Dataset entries
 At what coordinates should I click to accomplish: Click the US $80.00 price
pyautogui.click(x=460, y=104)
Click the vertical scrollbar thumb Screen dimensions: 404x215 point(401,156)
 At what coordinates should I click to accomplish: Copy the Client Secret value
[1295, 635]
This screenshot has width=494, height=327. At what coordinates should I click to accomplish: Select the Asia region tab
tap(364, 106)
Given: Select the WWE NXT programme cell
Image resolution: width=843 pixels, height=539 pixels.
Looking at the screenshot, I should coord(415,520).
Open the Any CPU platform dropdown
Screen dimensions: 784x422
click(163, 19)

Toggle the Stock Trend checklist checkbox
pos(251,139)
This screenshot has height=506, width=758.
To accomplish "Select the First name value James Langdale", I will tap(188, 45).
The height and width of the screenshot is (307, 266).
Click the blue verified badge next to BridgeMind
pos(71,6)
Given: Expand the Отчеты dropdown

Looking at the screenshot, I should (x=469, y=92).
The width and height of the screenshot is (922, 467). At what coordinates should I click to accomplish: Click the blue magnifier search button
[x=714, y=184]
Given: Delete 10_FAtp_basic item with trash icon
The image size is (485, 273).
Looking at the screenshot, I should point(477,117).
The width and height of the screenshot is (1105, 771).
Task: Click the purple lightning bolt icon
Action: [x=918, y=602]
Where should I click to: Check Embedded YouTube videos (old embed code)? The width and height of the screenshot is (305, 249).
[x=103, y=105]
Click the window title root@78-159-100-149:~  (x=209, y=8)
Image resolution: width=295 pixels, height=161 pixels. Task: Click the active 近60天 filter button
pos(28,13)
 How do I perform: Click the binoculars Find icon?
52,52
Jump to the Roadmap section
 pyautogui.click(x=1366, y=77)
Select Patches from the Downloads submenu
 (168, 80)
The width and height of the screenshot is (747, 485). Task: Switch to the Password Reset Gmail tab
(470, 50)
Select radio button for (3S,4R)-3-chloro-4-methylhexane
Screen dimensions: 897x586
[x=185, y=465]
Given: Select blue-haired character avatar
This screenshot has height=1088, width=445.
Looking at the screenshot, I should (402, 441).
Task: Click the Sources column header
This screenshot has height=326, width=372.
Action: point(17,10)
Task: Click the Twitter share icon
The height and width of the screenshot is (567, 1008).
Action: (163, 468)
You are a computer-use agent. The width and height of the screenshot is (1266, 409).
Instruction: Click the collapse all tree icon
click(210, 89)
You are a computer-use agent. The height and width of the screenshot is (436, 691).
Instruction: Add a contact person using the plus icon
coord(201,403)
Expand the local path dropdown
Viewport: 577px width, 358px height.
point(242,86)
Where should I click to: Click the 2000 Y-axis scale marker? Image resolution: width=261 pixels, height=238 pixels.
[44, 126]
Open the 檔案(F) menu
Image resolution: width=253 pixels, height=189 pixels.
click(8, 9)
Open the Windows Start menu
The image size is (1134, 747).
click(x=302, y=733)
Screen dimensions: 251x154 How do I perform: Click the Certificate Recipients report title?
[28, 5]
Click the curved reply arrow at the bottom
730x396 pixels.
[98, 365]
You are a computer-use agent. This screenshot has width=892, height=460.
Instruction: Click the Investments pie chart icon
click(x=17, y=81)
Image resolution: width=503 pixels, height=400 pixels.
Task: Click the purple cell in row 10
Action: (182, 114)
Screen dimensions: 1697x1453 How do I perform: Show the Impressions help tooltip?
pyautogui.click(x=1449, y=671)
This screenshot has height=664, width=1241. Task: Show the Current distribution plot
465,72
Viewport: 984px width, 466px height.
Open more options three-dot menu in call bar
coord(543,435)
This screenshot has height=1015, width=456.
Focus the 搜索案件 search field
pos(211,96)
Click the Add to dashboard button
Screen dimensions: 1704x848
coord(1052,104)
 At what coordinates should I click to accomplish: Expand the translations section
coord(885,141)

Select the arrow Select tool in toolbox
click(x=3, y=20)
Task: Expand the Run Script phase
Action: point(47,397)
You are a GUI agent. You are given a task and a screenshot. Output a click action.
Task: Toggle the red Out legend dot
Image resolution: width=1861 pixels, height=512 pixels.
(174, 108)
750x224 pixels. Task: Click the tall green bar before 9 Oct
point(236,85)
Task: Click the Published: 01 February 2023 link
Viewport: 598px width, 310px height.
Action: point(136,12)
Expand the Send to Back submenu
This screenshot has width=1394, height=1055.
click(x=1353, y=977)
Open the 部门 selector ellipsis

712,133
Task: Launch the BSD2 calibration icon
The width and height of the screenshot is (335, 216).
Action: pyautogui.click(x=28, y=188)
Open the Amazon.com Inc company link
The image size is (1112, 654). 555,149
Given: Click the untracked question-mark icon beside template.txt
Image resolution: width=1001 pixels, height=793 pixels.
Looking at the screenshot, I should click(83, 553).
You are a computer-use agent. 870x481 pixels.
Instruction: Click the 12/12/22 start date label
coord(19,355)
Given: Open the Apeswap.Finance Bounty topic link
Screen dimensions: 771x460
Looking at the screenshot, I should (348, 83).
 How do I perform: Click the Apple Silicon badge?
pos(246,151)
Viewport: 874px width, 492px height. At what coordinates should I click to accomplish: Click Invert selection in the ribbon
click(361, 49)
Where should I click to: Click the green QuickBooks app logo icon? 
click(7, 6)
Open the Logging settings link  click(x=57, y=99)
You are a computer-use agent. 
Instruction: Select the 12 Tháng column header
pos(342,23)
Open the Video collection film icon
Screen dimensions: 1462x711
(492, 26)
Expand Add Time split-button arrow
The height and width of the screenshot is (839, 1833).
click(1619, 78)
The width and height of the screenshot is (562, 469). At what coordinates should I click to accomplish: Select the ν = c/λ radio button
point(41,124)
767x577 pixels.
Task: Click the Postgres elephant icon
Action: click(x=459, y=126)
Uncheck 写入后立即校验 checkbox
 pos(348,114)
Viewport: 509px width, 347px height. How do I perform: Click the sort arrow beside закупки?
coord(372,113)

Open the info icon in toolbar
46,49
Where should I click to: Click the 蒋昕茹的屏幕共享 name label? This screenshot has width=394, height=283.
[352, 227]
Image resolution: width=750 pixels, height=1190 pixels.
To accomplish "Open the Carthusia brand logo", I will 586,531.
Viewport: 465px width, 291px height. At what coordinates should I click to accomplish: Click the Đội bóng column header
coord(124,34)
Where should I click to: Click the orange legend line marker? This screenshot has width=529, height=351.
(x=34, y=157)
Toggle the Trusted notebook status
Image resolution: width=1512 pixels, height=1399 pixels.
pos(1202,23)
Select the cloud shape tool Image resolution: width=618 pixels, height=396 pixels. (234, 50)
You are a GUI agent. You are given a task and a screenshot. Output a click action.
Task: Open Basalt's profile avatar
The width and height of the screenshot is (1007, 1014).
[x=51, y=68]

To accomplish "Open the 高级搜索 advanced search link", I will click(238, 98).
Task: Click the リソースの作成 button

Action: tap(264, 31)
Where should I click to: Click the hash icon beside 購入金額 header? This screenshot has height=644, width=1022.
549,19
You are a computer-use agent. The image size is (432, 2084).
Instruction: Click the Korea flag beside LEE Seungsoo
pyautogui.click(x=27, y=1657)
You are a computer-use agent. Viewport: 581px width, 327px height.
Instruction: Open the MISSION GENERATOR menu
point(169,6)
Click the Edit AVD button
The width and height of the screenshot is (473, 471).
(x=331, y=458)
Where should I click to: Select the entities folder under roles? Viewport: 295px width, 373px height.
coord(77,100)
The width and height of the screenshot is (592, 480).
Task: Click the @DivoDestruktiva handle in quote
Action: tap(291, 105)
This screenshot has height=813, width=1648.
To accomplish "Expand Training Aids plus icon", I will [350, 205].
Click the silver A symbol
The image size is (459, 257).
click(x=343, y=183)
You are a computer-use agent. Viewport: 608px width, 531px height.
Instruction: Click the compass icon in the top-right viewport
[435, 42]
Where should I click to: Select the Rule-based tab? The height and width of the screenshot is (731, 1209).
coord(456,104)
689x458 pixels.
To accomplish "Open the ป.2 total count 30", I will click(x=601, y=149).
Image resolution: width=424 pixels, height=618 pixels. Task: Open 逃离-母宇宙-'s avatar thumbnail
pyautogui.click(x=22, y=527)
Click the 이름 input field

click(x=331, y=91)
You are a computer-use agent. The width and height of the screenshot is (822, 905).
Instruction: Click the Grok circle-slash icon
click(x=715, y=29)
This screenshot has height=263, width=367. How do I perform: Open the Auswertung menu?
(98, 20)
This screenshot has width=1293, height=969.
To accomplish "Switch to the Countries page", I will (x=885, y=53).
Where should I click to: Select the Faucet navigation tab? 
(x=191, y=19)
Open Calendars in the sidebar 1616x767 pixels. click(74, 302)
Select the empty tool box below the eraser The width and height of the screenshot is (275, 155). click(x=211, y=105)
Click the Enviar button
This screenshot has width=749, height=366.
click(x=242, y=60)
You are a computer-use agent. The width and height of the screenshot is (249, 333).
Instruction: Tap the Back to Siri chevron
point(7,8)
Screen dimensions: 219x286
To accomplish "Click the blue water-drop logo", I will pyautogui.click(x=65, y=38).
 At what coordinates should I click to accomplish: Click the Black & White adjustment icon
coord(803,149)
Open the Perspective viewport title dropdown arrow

*Your instructions:* Before answering, check every line of the records for the string "agent", then state how many lines have it, with the number only.

*Response:* 12